The deluge has knocked the stuffing out of an infrastructure suffering from years of neglect and mismanagement. And worse: corruption has meant that much of essential spending in many areas was creamed off by senior government figures.
Everyone in Kenya has their own tale of corruption. Drivers pray they won't be stopped by traffic policeman who requests "favours" or "considerations" for turning a blind eye to a faulty headlight or an expired tax-disc.
The Irish Franciscan missionary, Brother Larry Timmons, was killed last year, shortly after he made allegations of corruption against the bigwigs in his town of Lare, a few hours north of Nairobi. Now the inquest into his death has been delayed, because his lawyers refuse to oil the wheels of justice as some people would like them to.
The rains have thrown Kenyans into a melancholic mood. There is a sense of an opportunity lost. Only last year, large parts of the country were enduring a painful drought, yet there was little investment in dams and reservoirs to save the precious water when it did arrive. Tumultuous rains have simply washed fertile soils down the rivers and into the Indian Ocean.
Each week seems to bring a new calamity. Tribal clashes in the Rift Valley have aroused fears of a Rwandan-style blood-letting. Tourism was already in crisis, but the murder last week of a British tourist, Mr Roy Chivers, will make matters worse.
Mr Chivers was walking with his wife in the grounds of the exclusive Aberdare Country Club under Mount Kenya when he was set upon by two robbers and stabbed.
It could happen anywhere. But according to an Irish nurse who was the first person on the scene to assist the victim, Mr Chivers would not have died if he had been brought to hospital more quickly. It took almost five hours to get him to hospital in the capital. Even western tourists fall victim to a decaying infrastructure.

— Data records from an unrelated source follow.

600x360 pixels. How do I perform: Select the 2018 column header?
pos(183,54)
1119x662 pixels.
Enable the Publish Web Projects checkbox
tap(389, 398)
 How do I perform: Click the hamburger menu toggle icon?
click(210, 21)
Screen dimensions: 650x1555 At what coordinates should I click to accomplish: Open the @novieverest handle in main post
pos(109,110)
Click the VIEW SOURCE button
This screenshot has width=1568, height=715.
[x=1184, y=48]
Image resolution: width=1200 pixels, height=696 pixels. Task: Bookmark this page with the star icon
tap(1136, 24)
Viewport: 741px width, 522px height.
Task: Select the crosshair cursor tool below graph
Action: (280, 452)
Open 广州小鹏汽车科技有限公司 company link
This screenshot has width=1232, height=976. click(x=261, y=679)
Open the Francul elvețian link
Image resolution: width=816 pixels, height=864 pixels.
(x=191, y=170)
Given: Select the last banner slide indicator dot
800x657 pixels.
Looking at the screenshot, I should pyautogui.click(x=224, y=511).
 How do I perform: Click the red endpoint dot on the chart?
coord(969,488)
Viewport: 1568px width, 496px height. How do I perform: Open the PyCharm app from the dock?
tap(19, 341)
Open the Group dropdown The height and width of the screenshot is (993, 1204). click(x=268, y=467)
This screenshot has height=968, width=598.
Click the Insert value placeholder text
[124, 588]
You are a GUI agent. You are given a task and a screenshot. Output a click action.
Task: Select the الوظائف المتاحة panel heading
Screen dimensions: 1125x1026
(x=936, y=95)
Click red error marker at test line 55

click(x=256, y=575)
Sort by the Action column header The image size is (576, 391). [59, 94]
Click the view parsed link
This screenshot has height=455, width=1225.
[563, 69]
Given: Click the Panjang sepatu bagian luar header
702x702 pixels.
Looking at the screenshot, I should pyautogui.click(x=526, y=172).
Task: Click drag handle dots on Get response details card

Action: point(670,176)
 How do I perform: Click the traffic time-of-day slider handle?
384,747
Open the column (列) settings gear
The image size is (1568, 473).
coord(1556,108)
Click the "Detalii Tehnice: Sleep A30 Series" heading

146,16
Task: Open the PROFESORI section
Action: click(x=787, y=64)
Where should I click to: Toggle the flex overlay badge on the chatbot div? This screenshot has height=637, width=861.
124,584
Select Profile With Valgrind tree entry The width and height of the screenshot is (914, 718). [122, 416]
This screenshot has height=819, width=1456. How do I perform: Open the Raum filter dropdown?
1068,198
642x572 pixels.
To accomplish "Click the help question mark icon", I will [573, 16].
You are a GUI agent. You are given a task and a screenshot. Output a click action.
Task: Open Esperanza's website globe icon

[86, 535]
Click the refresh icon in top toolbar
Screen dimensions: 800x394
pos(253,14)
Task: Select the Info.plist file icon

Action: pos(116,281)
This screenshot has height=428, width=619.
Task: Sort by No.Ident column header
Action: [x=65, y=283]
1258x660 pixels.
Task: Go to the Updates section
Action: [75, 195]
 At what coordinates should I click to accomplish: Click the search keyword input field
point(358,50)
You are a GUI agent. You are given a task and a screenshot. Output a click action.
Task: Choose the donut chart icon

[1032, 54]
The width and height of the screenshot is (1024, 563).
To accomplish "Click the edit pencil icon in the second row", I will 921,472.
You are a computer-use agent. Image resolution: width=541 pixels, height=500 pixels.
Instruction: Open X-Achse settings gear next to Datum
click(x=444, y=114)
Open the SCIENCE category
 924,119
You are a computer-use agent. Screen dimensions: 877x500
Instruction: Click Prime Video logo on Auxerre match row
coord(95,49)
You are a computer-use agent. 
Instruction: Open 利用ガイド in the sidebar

And yet Kenya remains the dominant economic power in East Africa. The offices of the major Western corporations and banks pepper the Nairobi skyline. Amid all the economic collapse, highly efficient and profitable businesses are prospering.
On Valentine's Day, I visited a rose farm less than an hour from Nairobi. A year ago, this farm did not exist - the land was used for coffee growing - now, it sends 70,000 rose stems to the flower auctions in Amsterdam every night.
More factory than farm, the operation makes use of all the latest agricultural technology, most notably drip irrigation techniques pioneered by the Israelis. Roses of all colours grow, indifferent to the daily downpours, under huge greenhouses made of polythene and timber. Large amounts of fertilisers and pesticides are flushed into the soil so as to leave nothing to chance.
The business is owned by a member of the ascendant economic power in Kenya, the Asian community. It is managed by a white Kenyan with extensive agricultural training. And, as ever, the labour-force is composed entirely of black Kenyans.
As for roses, so also for a wide variety of vegetables. Huge European retailers such as Tesco and Sainsburys are massive purchasers of high-quality food produced in Kenya - just look at the flower boxes and food cartons in your local store.
Why this success can't be replicated more widely is a mystery. Kenya has a highly educated workforce by African standards. But so many are like Robson, a young management graduate I met during the week. What do you want to do now, I asked him. "Another management course," he replied.
But if the rain keeps falling, there won't be anything left to manage.